Your pets are an important member of your family, so they need to be included in your family's emergency plan. To prepare for the unexpected, follow these tips for your pets. 

1. Make a plan.
2. Built an emergency pet kit. 
3. Stay informed. 


Have an evacuation plan for your pet. Many shelters and hotels do not allow pets inside. Look into finding a safe place where you can bring your pets before disasters and emergencies happen. Chapter 7, Addendum 2 of the ADA describes how emergency shelters must be mindful of the ADA when accommodating people with disabilities and their service animals.
Implement a buddy system. Plan with family, neighbors and friends to make sure someone is available to care for or evacuate your pets if you are unable to so. 
Get your pet microchipped. Take a visit to your local veterinary practice and have your pet microchipped if not already done so. Be sure to keep your address and phone number up-to-date. 
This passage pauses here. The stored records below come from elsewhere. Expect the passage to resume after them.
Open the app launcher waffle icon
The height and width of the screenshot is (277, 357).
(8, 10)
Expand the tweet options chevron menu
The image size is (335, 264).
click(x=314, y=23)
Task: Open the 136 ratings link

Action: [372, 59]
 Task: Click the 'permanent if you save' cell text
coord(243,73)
  • Food. Keep several days' supply of food in an airtight, waterproof container.
  • Water. Store a water bowl & several days' supply of water. 
  • Medicine. Keep an extra supply of the medicine your pet takes on a regular basis in a waterproof container. 
  • First aid kit. Talk to your veterinarian about what is appropriate for your pet's emergency medical needs. 
  • Collar with ID tag and a leash. Be sure to keep a back up collar, leash, and ID tags. Also include any documentation regarding your pet in a waterproof container as well as gathering them electronically. 
  • Traveling bag, crate, or carrier. Preferably one for each pet. 
  • Grooming items. Pet shampoo or shampoo wipes, brush, and nail clipper or file. 
  • Sanitation needs. Include pet litter and litter box, newspapers, paper towels, poop bags and any additional cleaning supplies for your pet's sanitation needs. 
  • Pictures of your pet. Include a picture of your pet with you, both hard copy and digitally incase you become separated and need to provide documentation/proof of ownership. 
  • Familiar items. Include favorite toys, treats or bedding in your kit. Familiar items can help reduce stress for your pet. 

Pay attention to wireless emergency alerts for local alerts and warnings sent by state and local public safety officials. 
Listen to local officials when told to evacuate or shelter in place. 
Always bring your pets indoors at the first sign or warning of a storm or disaster. 
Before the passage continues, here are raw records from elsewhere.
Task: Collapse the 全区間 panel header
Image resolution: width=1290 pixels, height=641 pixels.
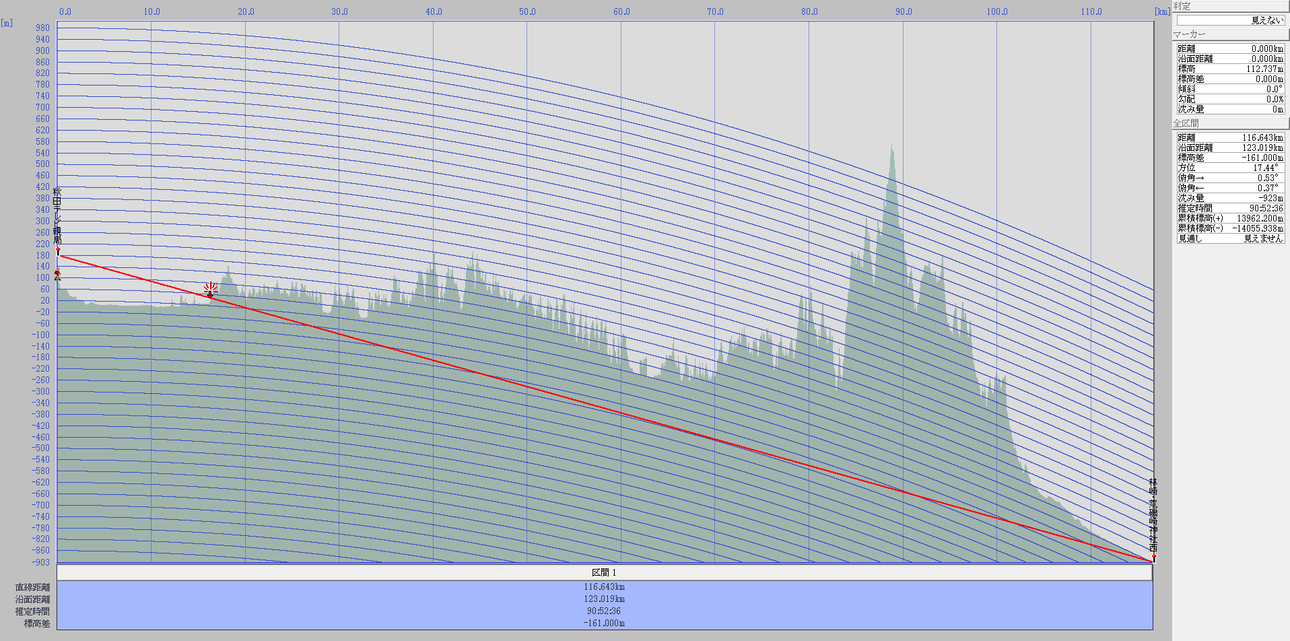Action: [1231, 123]
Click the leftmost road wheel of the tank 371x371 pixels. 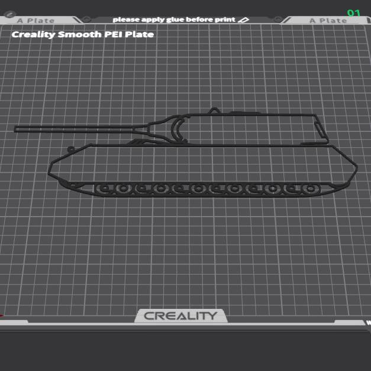tap(105, 189)
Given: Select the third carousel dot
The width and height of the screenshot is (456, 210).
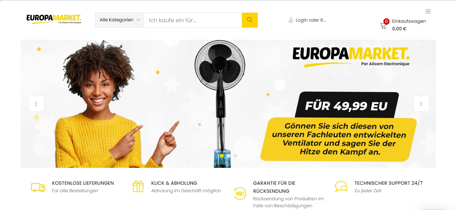Looking at the screenshot, I should [x=235, y=156].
Mark your home with a rescue alert sticker. This will let neighbors or first responders know that you have animals inside your home. Make sure you place the sticker in a high visibility area such as a main entryway or front window. To get a free emergency sticker for your home, you can order it online by visiting the ASPCA HERE.
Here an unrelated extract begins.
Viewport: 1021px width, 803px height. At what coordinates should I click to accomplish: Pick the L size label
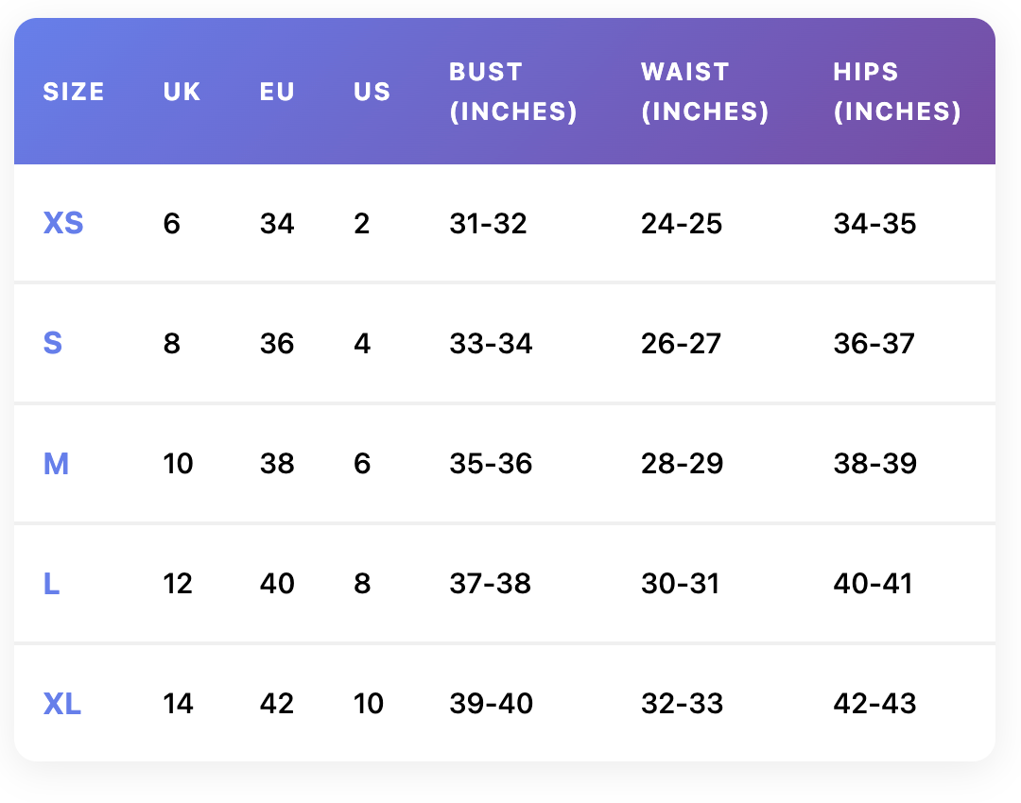[x=52, y=584]
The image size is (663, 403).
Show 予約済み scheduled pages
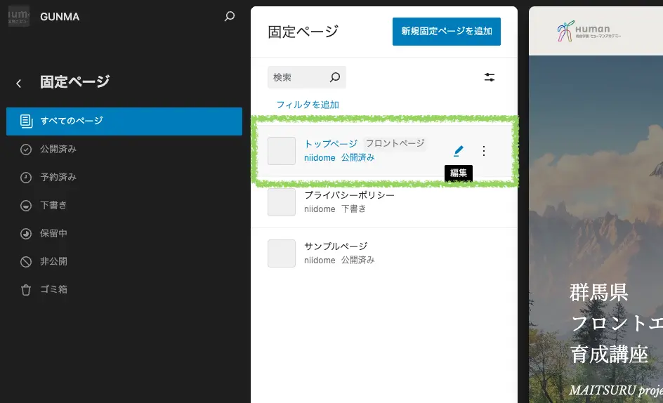coord(58,177)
There may be times that you can't get home to take care of your pets.  Icy roads may trap you at the office overnight, an accident may send you to the hospital—things happen.  But you can make sure your pets get the care they need by making arrangements now:

  • Find a trusted neighbor, friend or family member and give him or her a key. Make sure this backup caretaker is comfortable and familiar with your pets (and vice versa).
  • Make sure your backup caretaker knows your pet's feeding and medication schedule, whereabouts and habits.
  • If you use a pet-sitting service, find out in advance if they will be able to help in case of an emergency.